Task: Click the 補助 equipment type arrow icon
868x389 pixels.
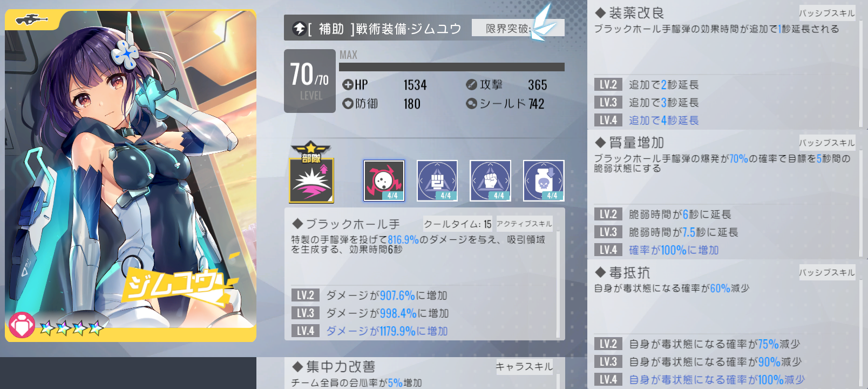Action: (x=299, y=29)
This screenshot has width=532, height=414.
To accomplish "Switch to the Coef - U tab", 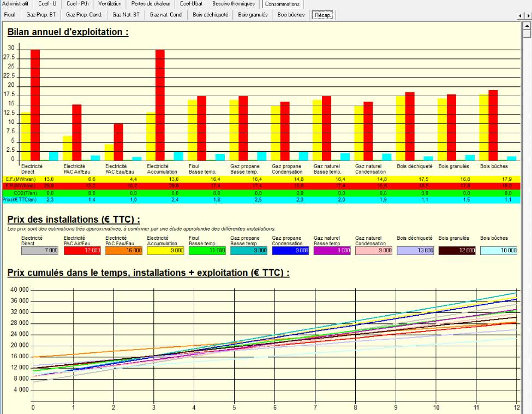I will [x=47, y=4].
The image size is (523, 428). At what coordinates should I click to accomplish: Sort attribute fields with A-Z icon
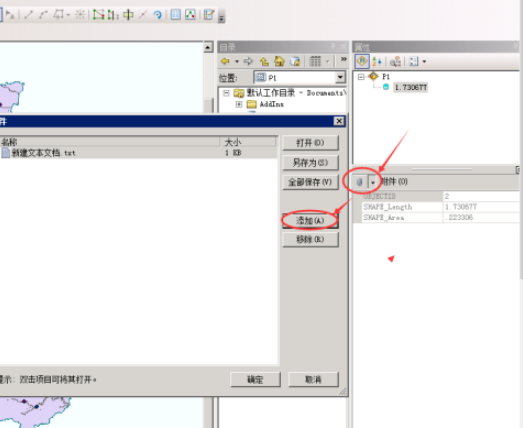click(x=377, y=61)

---

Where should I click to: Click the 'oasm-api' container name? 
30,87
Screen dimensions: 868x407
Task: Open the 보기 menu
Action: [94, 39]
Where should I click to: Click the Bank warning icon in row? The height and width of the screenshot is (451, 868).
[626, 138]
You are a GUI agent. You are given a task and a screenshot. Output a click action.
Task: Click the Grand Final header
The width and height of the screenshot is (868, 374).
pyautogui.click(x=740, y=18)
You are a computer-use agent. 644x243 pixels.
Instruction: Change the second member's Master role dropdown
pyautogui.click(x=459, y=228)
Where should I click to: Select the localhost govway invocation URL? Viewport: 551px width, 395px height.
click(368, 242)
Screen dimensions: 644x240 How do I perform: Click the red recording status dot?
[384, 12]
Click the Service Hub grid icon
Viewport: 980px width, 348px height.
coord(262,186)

# [Assigned task]
Please transcribe exactly the lines above from the line that has "Where should I click to: Click the Bank" up to and including the line that has "Task: Click the Grand Final header"; no other line belongs in the answer.

# [Answer below]
Where should I click to: Click the Bank warning icon in row? The height and width of the screenshot is (451, 868).
[626, 138]
You are a GUI agent. You are given a task and a screenshot. Output a click action.
Task: Click the Grand Final header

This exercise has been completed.